==== DOCUMENT EXTRACT ====
Industry Data Integration
No business operates in a vacuum. Because an EDM incorporates an external view, or “industry fit,” it enhances the organization’s ability to share common data within its industry. Organizations within the same industry oftentimes consume some of the same basic data such as: customers, locations, and vendors. Organizations can also share data with related industries or “business partners.” For example, within the airline industry, data is often “shared with car rental companies. An EDM, with its industry perspective, incorporates a framework for industry data integration.
Integration of Packaged Applications
An EDM can be used to support the planning and purchasing of packaged applications, as well as their integrated implementation. This is accomplished through “mapping” the packaged application to the EDM, establishing its “fit” within the enterprise. Since existing systems are also “mapped” to the EDM, the integration points between the packaged application and existing systems can be identified, providing a road map for the flow of consistent quality data through the packaged product.
Strategic Systems Planning
Since an EDM is independent of existing systems, it represents a strategic view. It also identifies data dependencies. As existing systems are mapped to the EDM, a strategic gap analysis can be
performed, identifying the business’s strategic information needs. From the gap analysis and data dependencies, prioritization of data systems releases can be determined.
The enterprise data modeling process utilizes a “top-down – bottom-up” approach for all data system designs (ODS, DW, data marts and applications). The process is driven from the top-down. The EDM is the artifact produced from the top-down steps. The bottom-up is also important because it utilizes existing data sources to create data designs in an efficient, practical manner.
An EDM is built in three levels of decomposition.). The Enterprise Subject Area Model (ESAM) is created first, and then expanded, creating the Enterprise Conceptual Model (ECM), which is further expanded, creating the Enterprise Conceptual Entity Model (ECEM). Although the models are interrelated, they each have their own unique identity and purpose. Creating an EDM is much more an art than a science. An EDM is created in its entirety, relative to the best knowledge available at the time; as there will always be more revealed. An EDM can be thought of in terms of “levels,” as shown in figure 1.
==== SUPPLIED DATA ====
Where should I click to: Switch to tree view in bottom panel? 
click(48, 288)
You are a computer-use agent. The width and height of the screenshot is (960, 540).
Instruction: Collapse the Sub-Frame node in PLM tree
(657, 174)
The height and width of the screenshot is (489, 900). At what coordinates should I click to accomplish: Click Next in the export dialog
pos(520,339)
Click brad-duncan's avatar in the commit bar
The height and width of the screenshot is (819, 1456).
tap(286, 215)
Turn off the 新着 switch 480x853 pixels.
====
_TASK INSTRUCTIONS_. In the enterprise data model text, which model is created first when an EDM is built? Rely only on the enterprise data model text, not on the entries.

_REPLY_. The Enterprise Subject Area Model (ESAM).